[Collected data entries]
━━━━━━━━━━

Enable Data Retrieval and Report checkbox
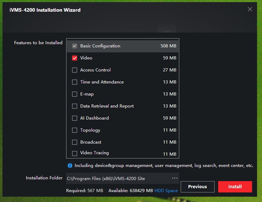262x202 pixels. tap(75, 106)
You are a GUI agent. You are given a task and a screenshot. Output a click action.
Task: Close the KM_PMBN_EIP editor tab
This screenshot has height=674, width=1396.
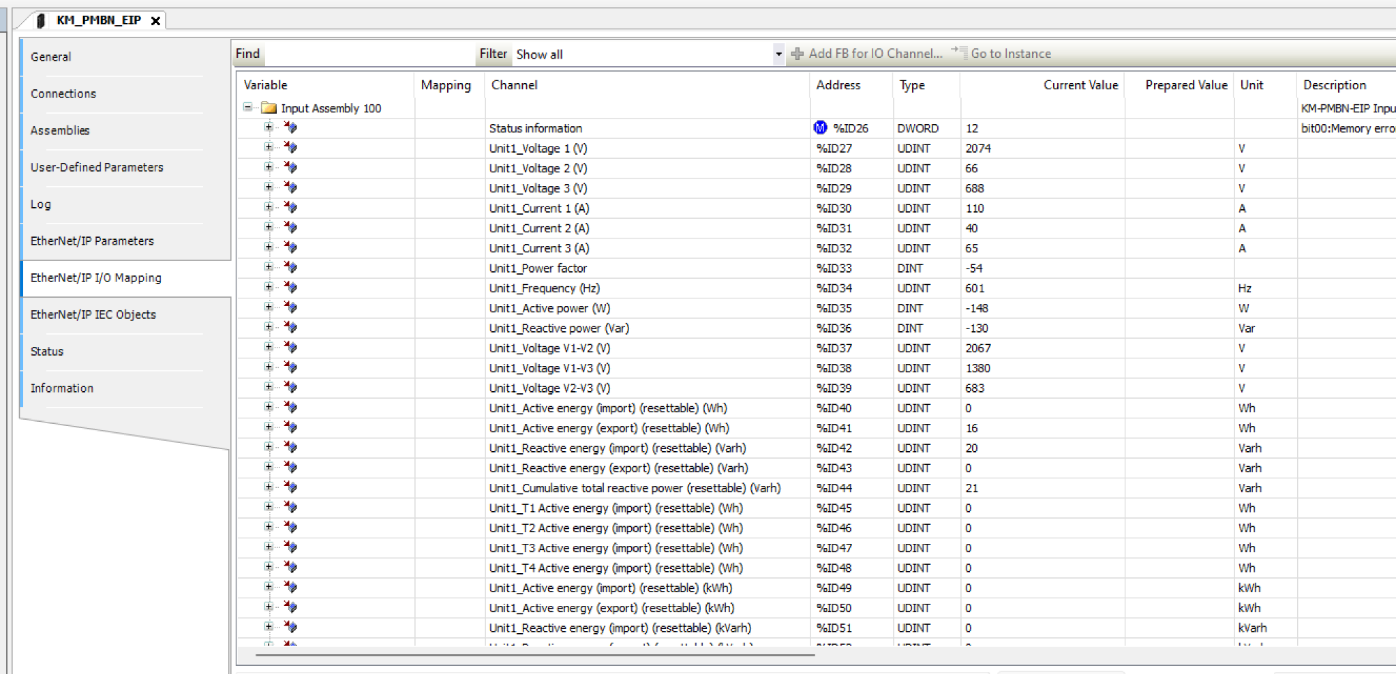[155, 21]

━━━━━━━━━━

▶ Instructions to follow: Leave out the pictures and give the rest of the records again exactly.

▶ Answer to this exercise:
Enable Data Retrieval and Report checkbox
262x202 pixels. tap(75, 106)
You are a GUI agent. You are given a task and a screenshot. Output a click action.
Task: Close the KM_PMBN_EIP editor tab
This screenshot has height=674, width=1396.
[155, 21]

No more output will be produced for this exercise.